John G. Jones, Ph.D.
Senior Paleoethnobotanist
From time to time, we find coal in archaeological contexts. Through careful analysis, coal can provide clues to plant evolution as well as information that helps to illuminate the past. In the mid 1980s a Revolutionary War-era vessel was found in the York River in Virginia. All that remained was the lowermost portion of the ship’s hull. The vessel was thought to have been intentionally scuttled in an effort to block the river, though by whom and for what purpose was not known. The interior of the ship contained coal fragments representing former cargo/ballast in the ship’s bilge. Would an analysis of the coal provide any insights into the origin of the vessel?

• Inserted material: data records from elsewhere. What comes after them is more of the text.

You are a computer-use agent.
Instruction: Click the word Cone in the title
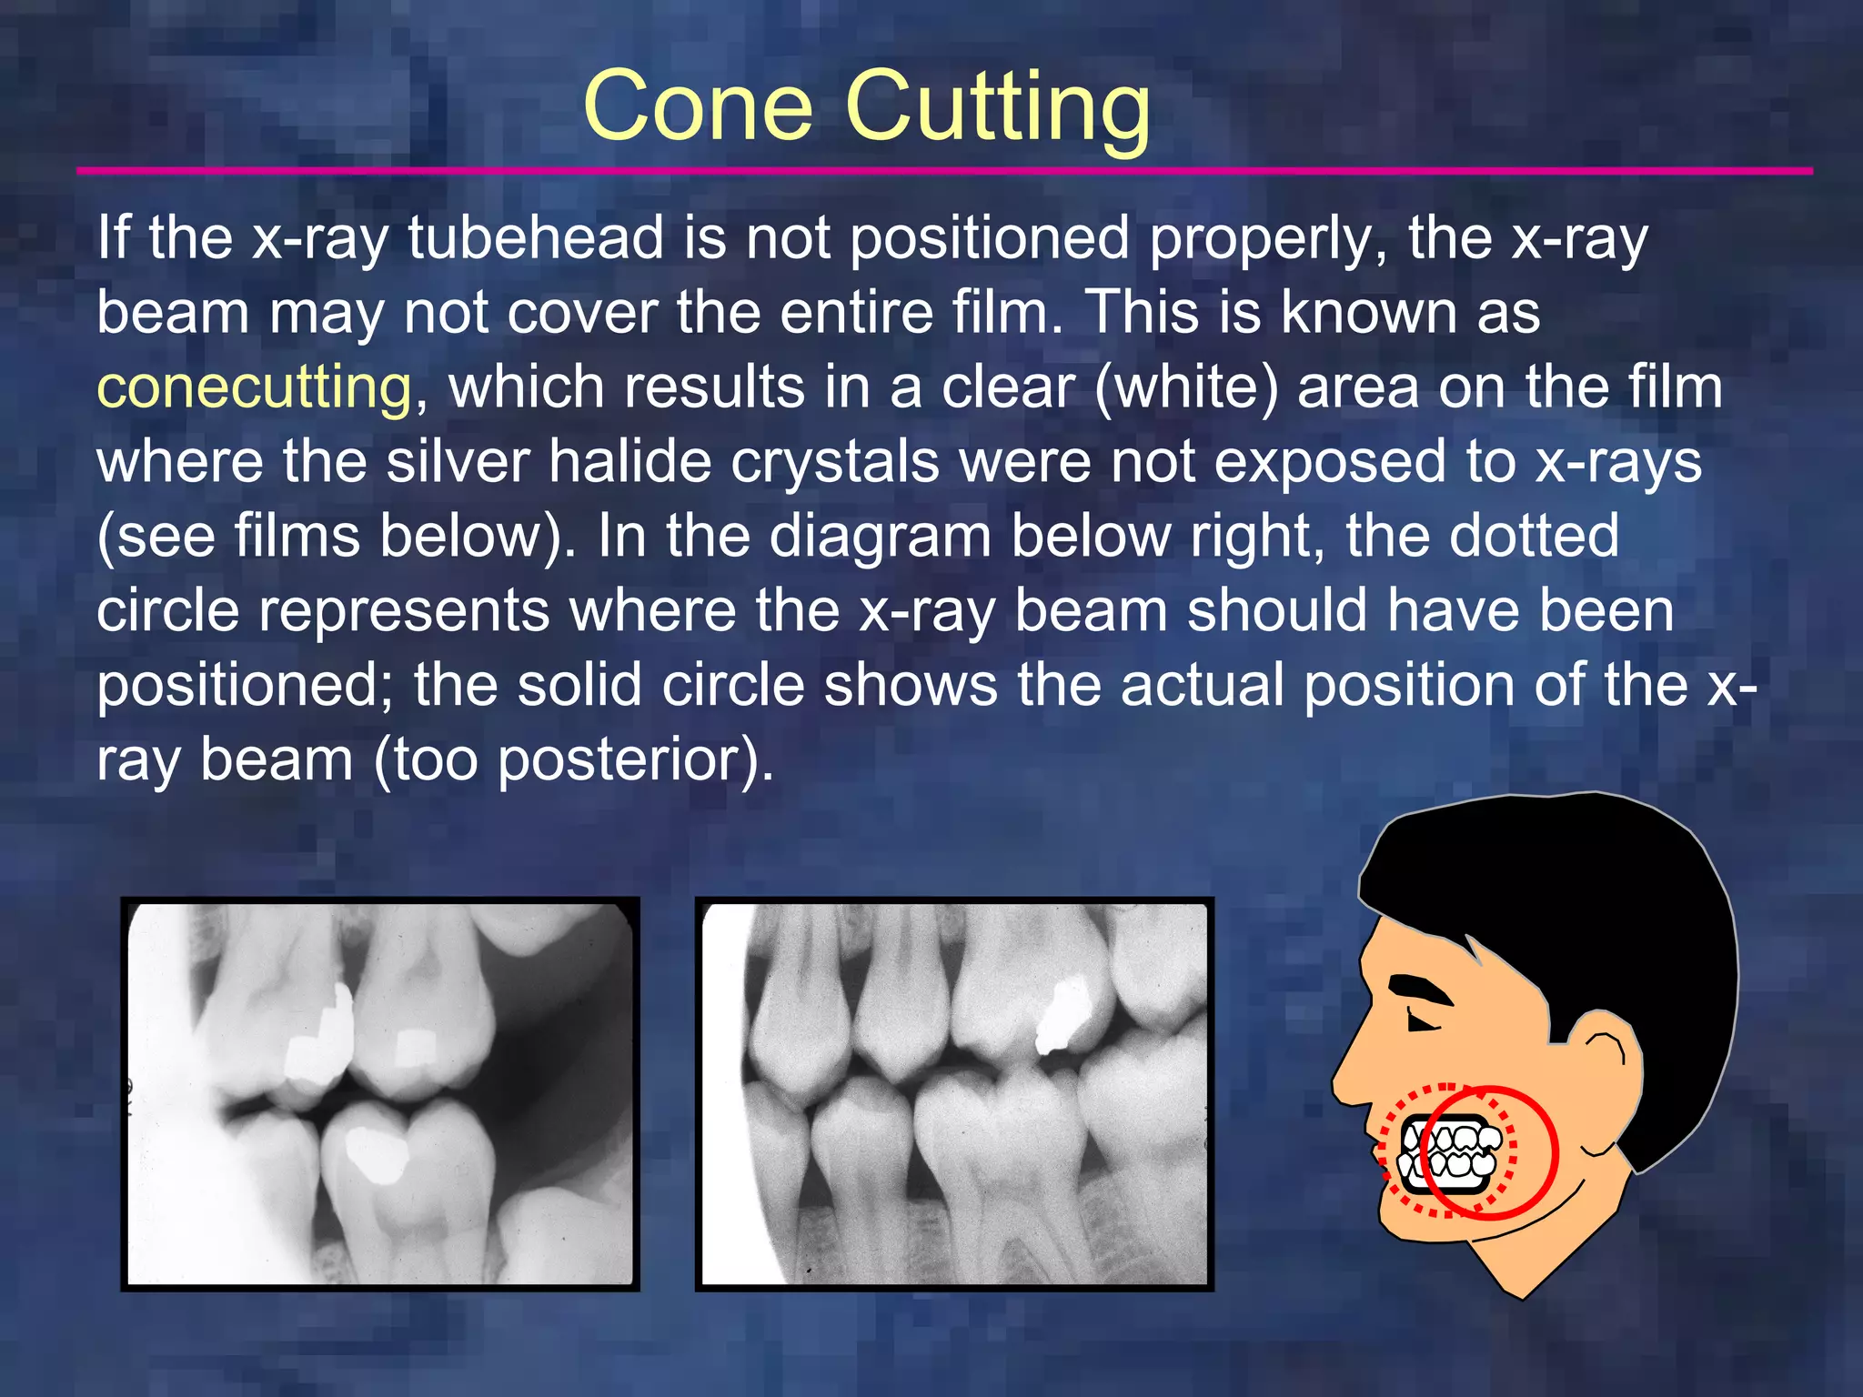(x=698, y=107)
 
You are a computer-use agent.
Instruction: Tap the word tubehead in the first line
(x=535, y=238)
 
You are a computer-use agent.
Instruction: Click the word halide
(x=629, y=462)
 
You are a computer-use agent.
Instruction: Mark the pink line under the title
(x=944, y=171)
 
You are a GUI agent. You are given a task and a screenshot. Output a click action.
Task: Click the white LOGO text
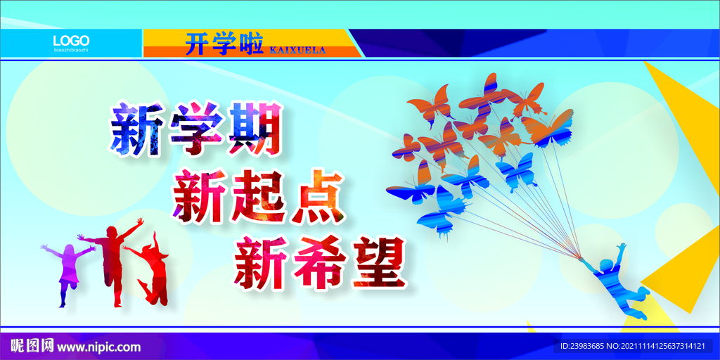click(71, 39)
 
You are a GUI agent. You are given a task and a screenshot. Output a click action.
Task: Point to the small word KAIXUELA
click(297, 50)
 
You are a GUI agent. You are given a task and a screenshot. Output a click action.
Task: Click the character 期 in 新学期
click(256, 129)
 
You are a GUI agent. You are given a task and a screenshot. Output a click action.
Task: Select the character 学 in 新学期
click(193, 129)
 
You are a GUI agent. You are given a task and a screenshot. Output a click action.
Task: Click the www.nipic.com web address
click(98, 347)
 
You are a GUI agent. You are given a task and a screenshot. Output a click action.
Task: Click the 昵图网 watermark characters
click(32, 346)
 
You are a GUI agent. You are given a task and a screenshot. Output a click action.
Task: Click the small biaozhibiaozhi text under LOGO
click(71, 51)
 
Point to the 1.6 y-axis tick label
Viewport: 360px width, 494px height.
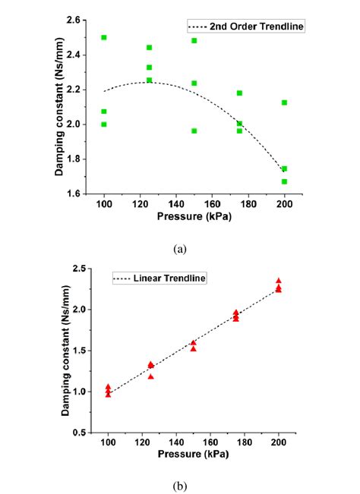click(x=84, y=194)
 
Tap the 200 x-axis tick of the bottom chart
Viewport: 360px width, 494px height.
click(x=279, y=444)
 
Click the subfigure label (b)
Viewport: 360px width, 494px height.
click(x=180, y=486)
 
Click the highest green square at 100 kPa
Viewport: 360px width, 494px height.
click(x=104, y=37)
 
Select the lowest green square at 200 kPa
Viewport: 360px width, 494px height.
click(x=284, y=181)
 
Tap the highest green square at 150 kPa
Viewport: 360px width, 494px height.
click(x=194, y=40)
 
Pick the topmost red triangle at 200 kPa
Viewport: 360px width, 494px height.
click(x=279, y=281)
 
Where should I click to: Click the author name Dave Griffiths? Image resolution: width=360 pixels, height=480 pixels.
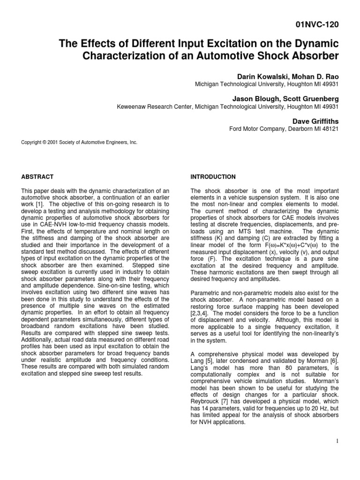(x=315, y=121)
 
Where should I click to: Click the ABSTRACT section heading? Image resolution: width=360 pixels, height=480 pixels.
(x=38, y=177)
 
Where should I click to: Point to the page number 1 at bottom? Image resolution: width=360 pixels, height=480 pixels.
(x=338, y=442)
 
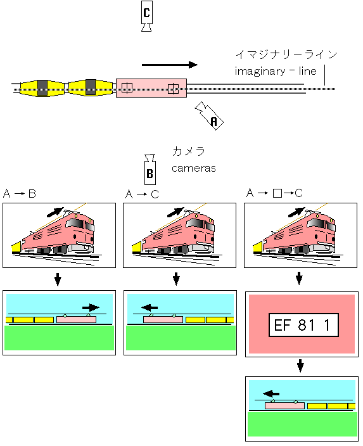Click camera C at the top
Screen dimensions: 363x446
pos(146,16)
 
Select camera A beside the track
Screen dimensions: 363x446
pos(209,116)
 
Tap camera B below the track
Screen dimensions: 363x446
pos(150,170)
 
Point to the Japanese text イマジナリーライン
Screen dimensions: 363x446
pos(286,54)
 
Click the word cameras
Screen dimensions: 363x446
pos(194,168)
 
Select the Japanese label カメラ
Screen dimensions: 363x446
pos(188,151)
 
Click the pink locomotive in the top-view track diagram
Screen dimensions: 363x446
pos(151,88)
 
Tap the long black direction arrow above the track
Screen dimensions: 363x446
pos(170,65)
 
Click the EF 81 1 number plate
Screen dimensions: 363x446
pos(303,325)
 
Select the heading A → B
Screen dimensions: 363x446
pos(20,194)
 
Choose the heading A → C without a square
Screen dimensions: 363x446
pos(142,194)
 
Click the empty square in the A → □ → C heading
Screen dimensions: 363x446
pos(277,193)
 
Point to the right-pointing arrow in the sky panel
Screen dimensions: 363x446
pos(91,307)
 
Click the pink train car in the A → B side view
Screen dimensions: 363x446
pos(76,319)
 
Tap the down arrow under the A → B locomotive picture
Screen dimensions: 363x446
pos(58,279)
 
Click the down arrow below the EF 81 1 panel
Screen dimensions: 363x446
pos(300,366)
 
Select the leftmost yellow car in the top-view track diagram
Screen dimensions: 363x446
pos(42,88)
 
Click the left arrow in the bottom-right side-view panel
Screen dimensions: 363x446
pos(271,393)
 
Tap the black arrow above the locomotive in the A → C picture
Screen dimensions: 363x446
pos(175,212)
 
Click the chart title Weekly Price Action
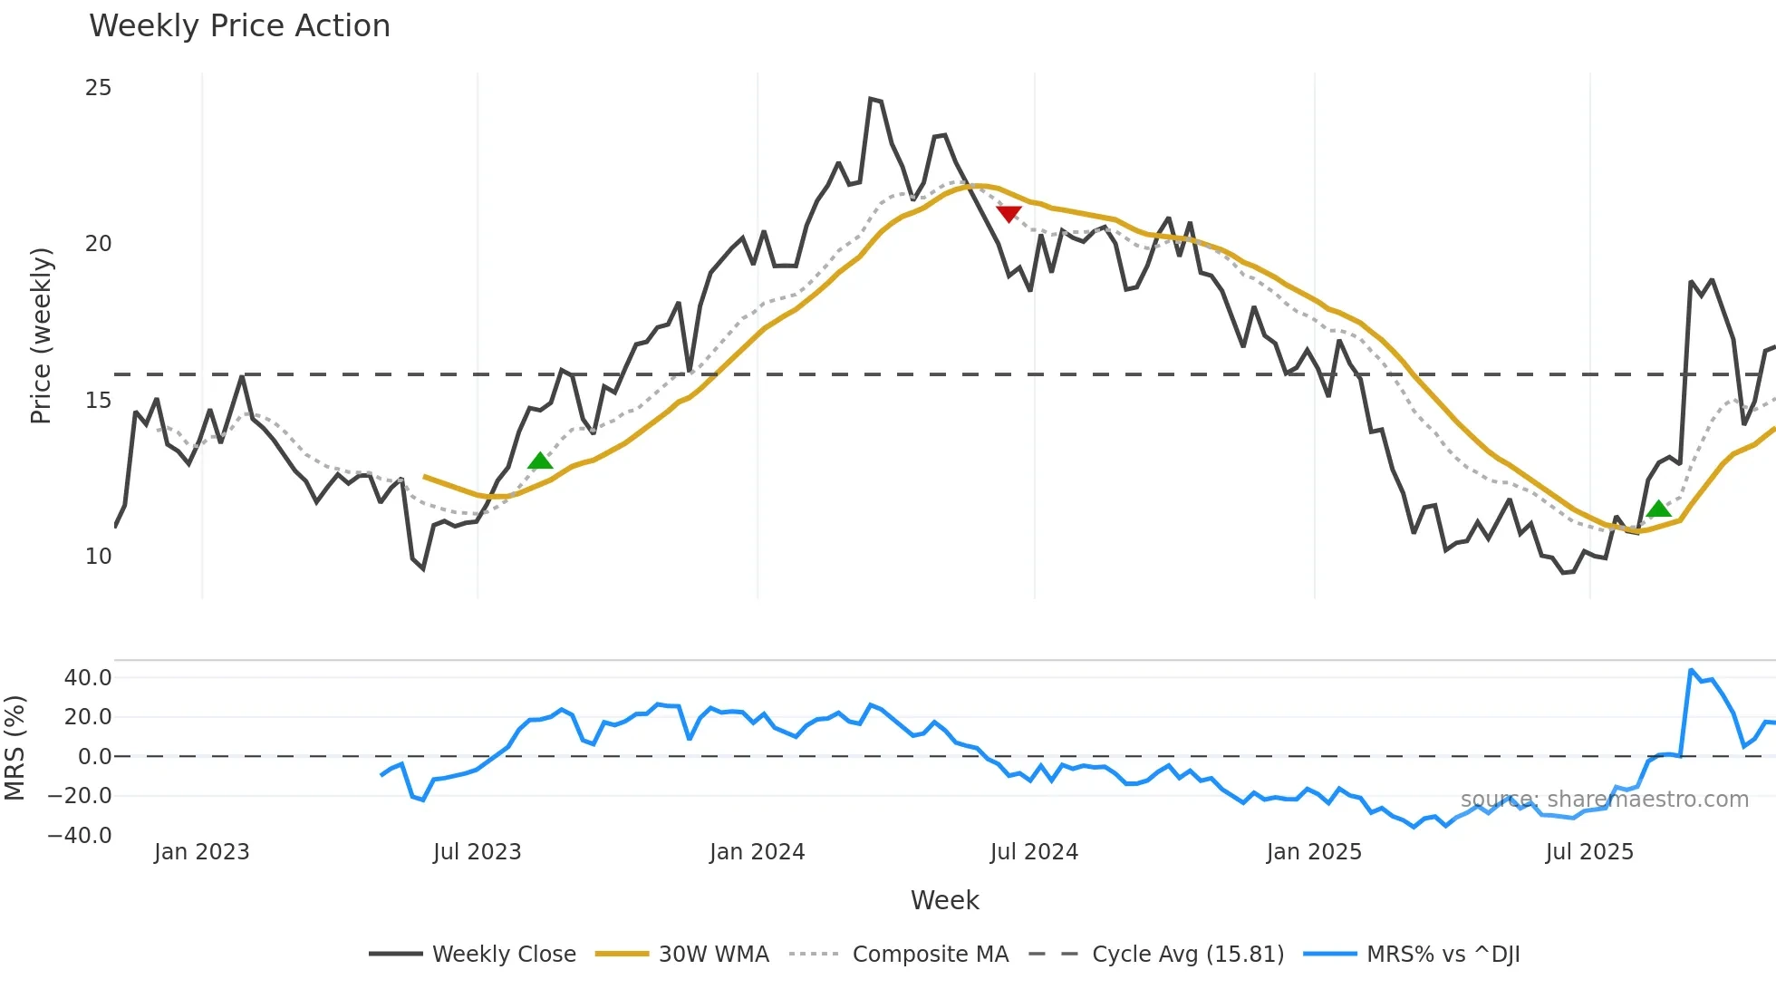239,26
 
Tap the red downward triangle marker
1009,214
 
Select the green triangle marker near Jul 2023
540,461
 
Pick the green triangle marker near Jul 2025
1658,509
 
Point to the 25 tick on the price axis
98,88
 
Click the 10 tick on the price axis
98,557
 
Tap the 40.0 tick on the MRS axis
88,678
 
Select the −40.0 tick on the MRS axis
80,836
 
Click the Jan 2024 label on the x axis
757,852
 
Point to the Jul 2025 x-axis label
1589,852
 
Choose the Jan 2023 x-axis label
201,852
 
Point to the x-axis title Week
944,900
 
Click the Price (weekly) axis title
42,335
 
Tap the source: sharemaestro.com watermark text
1604,800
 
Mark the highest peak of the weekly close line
871,99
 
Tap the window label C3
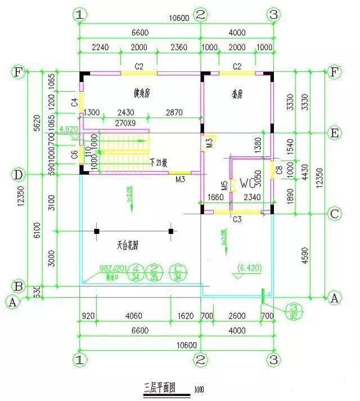pos(237,218)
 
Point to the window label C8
pos(279,168)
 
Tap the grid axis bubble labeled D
pos(18,175)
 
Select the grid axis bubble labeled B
pos(18,286)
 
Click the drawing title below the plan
pos(160,388)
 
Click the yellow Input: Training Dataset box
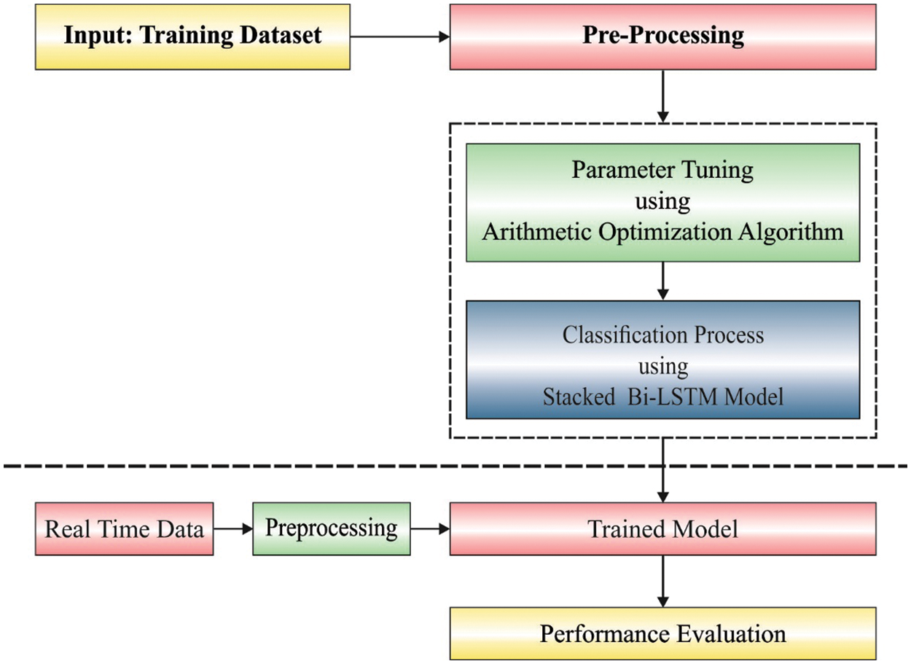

Spores were extracted from the coal in an effort to determine the coal’s origin. We reasoned that if the coal was of Welsh origin, then the vessel was probably a British ship. Likewise, if the coal originated in Pennsylvania, then perhaps it was an American vessel. Nice theory, but when the organics making up the coal were deposited in Pennsylvanian age swamps about 306 million years ago, Wales and Pennsylvania were right next to each other and the coals contained nearly identical flora. One spore called Reinschospora, originating in a wide-ranging fern, contained a coronal fringe—short in length in coals from Wales, and longer in Pennsylvania coal. The short fringe on the Rienschospora identified the coal as being from Wales, suggesting the vessel was probably of British origin, intentionally scuttled to block the river in an attempt to keep the Continental Army away from the Yorktown area.
Coal on the coast of Oregon is constantly being washed up on the beach, though its origin had long been a mystery. An examination of the spores in the coal revealed a plant assemblage known as the Triassic age Ipswich Flora, a unique flora limited in extent to a couple of mines in the Perth area of Western Australia. But what was the coal doing on the coast of Oregon? Research revealed that on Valentine’s Day 1908, a vessel named the Emma G. Rose (apparently named after a Portland area prostitute of some renown) en route to Portland, ran aground on the coast spilling her cargo of, evidently, coal. Coal is fairly common in the Pacific Northwest, so why in the world would anybody carry coal from Australia when it can be had easily and cheaply from local sources? Our research revealed the vessel had been working in Australia and was re-positioning back in Portland. The vessel had no registered cargo, and perhaps coal was not of such worth that it was even considered as cargo. However, coal would have served as ballast, making the Pacific Ocean crossing a bit easier and more stable. Evidently, the vessel picked up a load of coal in Perth before the Pacific Ocean crossing, making it almost the whole way home before it wrecked near Lincoln City, spilling its cargo, some of which is still tumbling around in the surf today.
Finally, a recent examination of sediments from the Chaco Canyon area of New Mexico, revealed a bizarre fern-filled flora unlike anything I had ever seen before. The presence of rare tiny oak grains, tupelo-like grains representing a swampy habitat, and other anomalies indicated that many of the grains in the samples were actually re-worked Cretaceous age palynomorphs, eroded out of locally abundant coals. The Cretaceous age forests contained a large number of pines, fortunately very distinct from the pinyon and ponderosa pine pollen found in the area today.
Phytoliths of geological age are also commonly encountered in archaeological sediments. Samples from south Texas often contain abundant palm phytoliths of three different types, along with distinctive phytoliths from Heliconia, a tropical relative of the ornamental bird-of-paradise plant. Native palms are present in extreme southern and coastal Texas, but the nearest naturally occurring Heliconia is in tropical central Mexico, so we knew we were dealing with an exotic assemblage. Many of the rocks in south Texas are composed of Oligocene age sandstones containing abundant phytoliths deposited with the silts and sands 30 million years ago, and it is these phytoliths that are found in our archaeological samples. The Oligocene age phytoliths can be distinguished from recent age phytoliths because they have turned a slightly darker color, readily visible under the microscope.